Black phosphorus nanosheets activate tumor immunity of glioblastoma by modulating the expression of the immunosuppressive molecule PD-L1

The tumor microenvironment in glioblastoma (GBM) is characterized by a pronounced immunosuppressive state, which significantly hampers tumor treatment and contributes to treatment resistance. While our previous research established that black phosphorus nanosheets (BPNS) inhibited glioblastoma cell migration and invasion, the impact of BPNS on the anti-tumor-associated immune mechanism remains unexplored. This study firstly investigated whether BPNS could modulate the tumor microenvironment through immunotherapy and elucidated the underlying mechanisms. We used a subcutaneous mouse model of GBM, which evaded immune surveillance to evaluate BPNS effects on immune cells within the tumor microenvironment. Our results demonstrated that BPNS significantly enhanced the tumor-suppressive microenvironment, reactivating immune cells' cytotoxicity against tumor cells. Moreover, further analysis revealed that BPNS counteracted the immunosuppressive state by reducing the expression of the immunosuppressive molecule PD-L1 in tumor cells, leading to an anti-tumor effect.
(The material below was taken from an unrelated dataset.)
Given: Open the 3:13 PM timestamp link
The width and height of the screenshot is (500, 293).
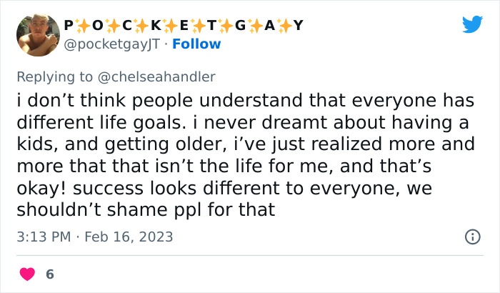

Mechanistically, BPNS reduced PD-L1 expression through two main pathways: by inducing Autophagy via binding to the HSP90 protein, leading to PD-L1 degradation through the Autophagy pathway, and by inhibiting the PI3K-AKT signaling pathway, which reduced PD-L1 mRNA levels. This study expands the understanding of BPNS biological activity and suggests new strategies for utilizing BPNS as an Adjuvant in immunotherapy.

Autophagy; Black phosphorus nanosheets; Glioblastoma; HSP90; Immune reactivation; PD-L1; PI3K-AKT signaling pathway.